Filter out all lines without the word "Click" from the data below, please, and copy the rest.

[Stored dataset items]
__________

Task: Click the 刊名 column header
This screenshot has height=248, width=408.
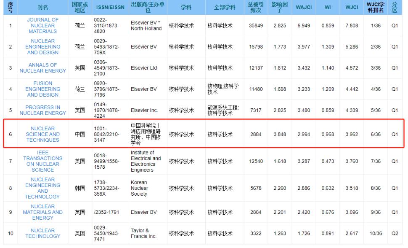Action: point(42,8)
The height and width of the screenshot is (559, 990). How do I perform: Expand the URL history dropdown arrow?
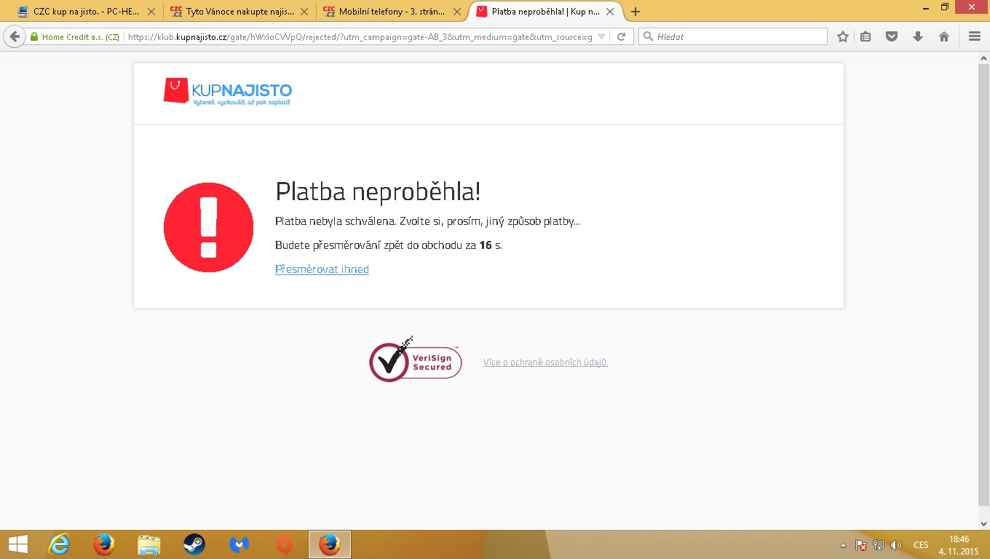(601, 37)
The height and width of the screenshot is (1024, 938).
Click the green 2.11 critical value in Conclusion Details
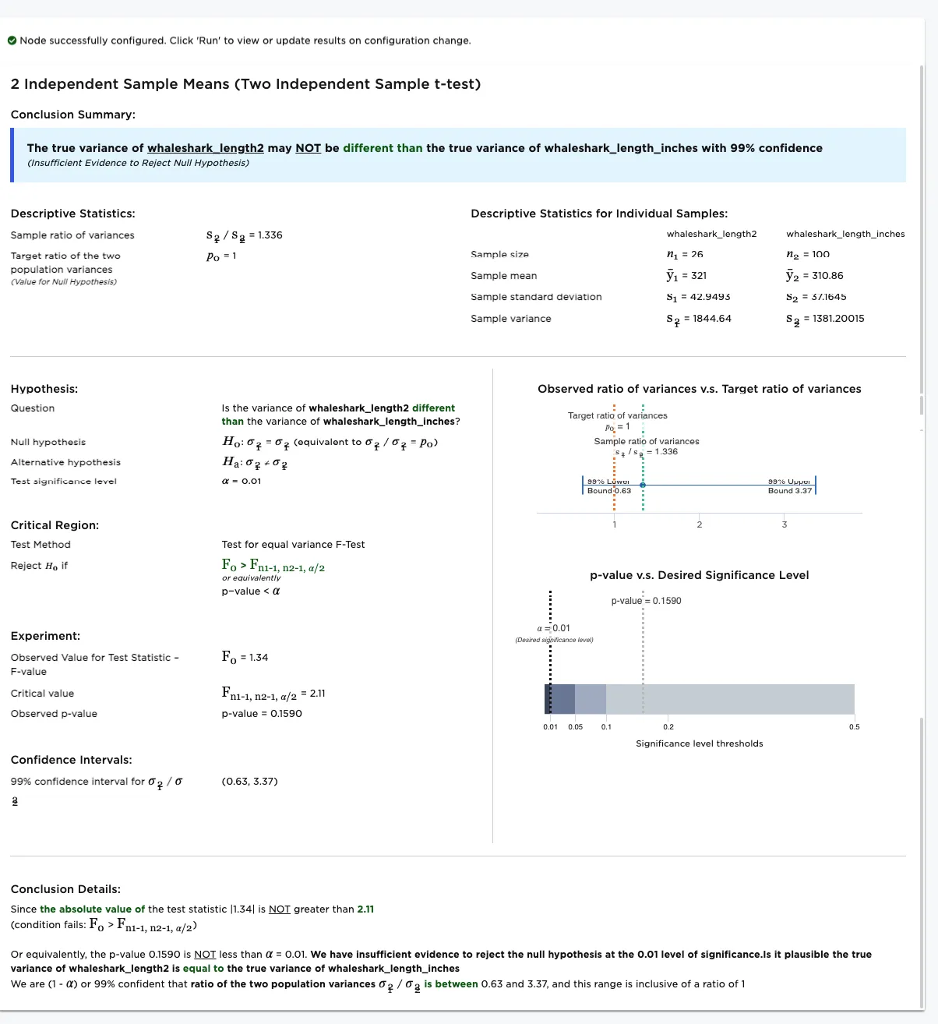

__________

- Solved problem:
Task: Click the 刊名 column header
Click the green 2.11 critical value in Conclusion Details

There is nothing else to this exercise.